Start of Block

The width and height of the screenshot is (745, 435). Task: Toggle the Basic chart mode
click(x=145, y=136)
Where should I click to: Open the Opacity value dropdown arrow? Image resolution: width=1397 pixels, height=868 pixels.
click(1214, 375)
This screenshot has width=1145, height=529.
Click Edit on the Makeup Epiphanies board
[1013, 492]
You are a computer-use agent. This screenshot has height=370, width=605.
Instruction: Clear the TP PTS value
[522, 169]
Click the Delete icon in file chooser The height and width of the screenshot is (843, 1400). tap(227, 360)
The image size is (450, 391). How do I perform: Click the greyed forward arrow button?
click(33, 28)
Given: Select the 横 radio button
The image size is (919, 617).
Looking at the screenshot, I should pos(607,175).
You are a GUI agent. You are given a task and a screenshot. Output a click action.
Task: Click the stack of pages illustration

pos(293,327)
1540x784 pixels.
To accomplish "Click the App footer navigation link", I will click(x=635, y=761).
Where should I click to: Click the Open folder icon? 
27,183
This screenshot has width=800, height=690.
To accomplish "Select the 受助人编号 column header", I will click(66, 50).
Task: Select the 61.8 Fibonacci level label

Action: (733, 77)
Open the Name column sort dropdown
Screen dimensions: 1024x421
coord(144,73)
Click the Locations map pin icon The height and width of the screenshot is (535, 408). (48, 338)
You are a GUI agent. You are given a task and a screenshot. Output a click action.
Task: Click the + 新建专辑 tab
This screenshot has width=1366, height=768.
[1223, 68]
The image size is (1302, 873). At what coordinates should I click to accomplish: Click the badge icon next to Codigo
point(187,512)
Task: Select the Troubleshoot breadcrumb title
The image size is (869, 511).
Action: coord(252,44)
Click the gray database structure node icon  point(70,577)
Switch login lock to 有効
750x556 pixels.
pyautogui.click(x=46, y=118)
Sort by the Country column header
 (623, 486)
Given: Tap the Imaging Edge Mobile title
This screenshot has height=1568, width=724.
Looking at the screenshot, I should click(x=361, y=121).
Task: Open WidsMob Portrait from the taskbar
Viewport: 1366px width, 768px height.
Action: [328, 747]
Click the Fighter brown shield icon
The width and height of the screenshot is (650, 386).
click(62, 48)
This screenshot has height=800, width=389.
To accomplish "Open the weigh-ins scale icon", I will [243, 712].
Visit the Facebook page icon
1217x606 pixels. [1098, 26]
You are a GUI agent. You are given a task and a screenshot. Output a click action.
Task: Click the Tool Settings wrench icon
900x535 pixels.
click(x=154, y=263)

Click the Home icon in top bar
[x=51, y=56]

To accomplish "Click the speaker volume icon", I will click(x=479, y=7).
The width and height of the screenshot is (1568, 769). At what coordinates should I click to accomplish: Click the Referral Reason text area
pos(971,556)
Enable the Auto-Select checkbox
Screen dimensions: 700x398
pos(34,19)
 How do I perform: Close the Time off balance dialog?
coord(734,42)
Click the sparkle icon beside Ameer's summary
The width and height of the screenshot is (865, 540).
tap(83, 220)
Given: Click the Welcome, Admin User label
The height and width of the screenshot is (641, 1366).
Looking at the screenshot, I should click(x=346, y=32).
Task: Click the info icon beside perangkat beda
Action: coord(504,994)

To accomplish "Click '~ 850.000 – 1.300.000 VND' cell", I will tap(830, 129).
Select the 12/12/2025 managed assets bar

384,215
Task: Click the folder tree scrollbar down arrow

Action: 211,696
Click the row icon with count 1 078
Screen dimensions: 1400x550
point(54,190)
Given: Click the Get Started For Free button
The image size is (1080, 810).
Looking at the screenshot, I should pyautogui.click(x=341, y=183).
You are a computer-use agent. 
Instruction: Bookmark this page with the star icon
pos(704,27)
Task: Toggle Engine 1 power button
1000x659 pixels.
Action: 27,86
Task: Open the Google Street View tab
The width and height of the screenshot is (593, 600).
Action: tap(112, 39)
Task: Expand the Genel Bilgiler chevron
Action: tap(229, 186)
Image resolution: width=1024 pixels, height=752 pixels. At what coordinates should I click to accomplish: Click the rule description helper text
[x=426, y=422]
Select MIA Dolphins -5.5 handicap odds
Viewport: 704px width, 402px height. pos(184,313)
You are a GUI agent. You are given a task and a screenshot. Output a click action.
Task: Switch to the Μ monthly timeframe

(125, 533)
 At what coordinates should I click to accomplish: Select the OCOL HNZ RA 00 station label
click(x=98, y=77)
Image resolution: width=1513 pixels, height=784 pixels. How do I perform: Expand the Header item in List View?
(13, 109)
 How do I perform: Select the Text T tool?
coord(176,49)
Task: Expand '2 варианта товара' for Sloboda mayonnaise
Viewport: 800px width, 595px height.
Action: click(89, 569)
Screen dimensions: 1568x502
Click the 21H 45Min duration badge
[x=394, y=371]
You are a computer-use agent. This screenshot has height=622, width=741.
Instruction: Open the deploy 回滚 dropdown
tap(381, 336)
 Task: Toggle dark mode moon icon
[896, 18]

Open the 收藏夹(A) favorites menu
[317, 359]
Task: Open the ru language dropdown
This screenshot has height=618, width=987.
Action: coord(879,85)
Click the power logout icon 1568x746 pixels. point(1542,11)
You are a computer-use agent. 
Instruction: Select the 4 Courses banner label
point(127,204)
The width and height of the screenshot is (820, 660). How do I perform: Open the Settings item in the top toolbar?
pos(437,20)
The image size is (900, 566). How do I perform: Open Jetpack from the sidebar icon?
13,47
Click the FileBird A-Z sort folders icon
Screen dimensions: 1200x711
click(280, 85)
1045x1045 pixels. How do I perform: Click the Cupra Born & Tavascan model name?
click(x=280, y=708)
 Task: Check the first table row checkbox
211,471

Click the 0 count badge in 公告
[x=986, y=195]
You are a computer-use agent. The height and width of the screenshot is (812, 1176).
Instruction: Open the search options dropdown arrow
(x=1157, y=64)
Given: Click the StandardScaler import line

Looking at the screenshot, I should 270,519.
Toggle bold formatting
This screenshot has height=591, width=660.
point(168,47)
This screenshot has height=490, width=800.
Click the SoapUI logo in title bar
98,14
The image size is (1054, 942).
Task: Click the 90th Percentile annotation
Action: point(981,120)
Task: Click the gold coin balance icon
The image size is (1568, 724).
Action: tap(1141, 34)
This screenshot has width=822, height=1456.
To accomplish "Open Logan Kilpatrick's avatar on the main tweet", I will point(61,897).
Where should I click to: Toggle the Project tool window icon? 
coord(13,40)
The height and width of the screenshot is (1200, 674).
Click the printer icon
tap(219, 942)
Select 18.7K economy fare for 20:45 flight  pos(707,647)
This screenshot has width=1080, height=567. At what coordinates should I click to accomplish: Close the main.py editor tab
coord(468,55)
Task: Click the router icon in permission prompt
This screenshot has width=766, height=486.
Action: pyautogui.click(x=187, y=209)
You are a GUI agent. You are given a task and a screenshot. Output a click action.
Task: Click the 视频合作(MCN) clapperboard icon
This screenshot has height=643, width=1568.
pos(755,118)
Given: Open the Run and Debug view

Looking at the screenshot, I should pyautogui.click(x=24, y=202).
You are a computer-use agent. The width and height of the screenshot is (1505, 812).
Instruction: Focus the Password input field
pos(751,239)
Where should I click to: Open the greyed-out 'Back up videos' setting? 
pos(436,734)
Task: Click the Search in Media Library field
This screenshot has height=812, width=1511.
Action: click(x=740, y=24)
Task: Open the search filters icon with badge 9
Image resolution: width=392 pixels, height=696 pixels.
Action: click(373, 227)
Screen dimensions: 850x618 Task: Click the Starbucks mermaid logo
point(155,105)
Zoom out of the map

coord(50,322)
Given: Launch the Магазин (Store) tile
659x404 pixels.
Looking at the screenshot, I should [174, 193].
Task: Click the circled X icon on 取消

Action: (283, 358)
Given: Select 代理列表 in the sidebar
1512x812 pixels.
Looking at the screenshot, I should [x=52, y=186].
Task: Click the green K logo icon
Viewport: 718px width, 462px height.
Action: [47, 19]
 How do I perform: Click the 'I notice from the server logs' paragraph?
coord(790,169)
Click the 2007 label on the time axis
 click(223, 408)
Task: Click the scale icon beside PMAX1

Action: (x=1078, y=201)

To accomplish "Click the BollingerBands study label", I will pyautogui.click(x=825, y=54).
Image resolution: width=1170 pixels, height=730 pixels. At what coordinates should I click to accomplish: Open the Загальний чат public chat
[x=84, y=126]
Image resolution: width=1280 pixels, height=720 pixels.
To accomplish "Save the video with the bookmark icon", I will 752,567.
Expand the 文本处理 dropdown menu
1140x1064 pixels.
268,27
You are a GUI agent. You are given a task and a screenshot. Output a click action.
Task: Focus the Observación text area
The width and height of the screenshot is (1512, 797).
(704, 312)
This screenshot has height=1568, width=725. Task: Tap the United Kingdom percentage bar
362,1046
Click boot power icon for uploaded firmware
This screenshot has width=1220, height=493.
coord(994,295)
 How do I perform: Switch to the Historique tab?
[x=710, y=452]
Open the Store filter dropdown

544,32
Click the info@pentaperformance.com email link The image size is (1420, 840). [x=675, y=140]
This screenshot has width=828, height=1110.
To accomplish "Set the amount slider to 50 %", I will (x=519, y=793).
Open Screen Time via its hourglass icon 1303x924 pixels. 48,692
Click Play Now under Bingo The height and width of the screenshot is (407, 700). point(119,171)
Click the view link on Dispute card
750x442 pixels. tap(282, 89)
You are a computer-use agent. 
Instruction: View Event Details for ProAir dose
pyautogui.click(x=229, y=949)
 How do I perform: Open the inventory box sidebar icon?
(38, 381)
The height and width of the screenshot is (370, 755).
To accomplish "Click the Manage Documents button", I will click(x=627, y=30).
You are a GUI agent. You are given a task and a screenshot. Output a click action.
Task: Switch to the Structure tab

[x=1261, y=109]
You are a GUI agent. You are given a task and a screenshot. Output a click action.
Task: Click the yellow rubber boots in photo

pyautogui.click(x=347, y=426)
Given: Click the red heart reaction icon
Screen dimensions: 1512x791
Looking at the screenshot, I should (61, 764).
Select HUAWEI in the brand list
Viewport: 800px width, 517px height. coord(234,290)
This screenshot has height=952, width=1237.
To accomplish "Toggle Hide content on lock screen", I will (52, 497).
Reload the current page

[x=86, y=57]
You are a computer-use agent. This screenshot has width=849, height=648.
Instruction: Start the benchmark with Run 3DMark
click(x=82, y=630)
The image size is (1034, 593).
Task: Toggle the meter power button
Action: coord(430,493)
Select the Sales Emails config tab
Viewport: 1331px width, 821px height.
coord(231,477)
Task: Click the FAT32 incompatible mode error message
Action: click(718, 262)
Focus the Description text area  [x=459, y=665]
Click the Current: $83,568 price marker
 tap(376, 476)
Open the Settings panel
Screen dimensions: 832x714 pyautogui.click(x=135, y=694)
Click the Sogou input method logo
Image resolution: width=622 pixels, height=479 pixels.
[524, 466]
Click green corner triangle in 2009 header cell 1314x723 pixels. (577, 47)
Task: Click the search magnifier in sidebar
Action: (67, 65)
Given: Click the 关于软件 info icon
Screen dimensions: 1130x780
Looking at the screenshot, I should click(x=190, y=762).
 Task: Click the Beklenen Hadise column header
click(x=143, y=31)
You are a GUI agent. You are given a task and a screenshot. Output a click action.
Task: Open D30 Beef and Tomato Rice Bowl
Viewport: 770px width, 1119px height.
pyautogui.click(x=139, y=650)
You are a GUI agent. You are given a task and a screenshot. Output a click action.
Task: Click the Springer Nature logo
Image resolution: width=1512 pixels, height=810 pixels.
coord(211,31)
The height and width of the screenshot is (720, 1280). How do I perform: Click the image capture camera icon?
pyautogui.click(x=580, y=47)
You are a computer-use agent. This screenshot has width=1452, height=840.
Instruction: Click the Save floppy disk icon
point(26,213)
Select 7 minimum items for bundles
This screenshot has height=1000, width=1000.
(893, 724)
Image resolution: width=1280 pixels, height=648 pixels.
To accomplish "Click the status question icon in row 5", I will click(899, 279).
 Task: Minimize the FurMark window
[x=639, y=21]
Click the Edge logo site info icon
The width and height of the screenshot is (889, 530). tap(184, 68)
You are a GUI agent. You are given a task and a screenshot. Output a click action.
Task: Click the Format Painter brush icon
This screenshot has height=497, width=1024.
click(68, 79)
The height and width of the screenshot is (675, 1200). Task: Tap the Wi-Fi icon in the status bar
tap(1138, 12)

End of Block

**Aim of the exercise**
Copy every line from the records above that contains the word "computer".

**Result for this exercise**
You are a computer-use agent. This screenshot has height=370, width=605.
You are a computer-use agent. 
You are a computer-use agent. This screenshot has height=622, width=741.
You are a computer-use agent. 
You are a computer-use agent. The height and width of the screenshot is (812, 1176).
You are a computer-use agent. The width and height of the screenshot is (1505, 812).
You are a computer-use agent. 
You are a computer-use agent. This screenshot has width=849, height=648.
You are a computer-use agent. This screenshot has width=1452, height=840.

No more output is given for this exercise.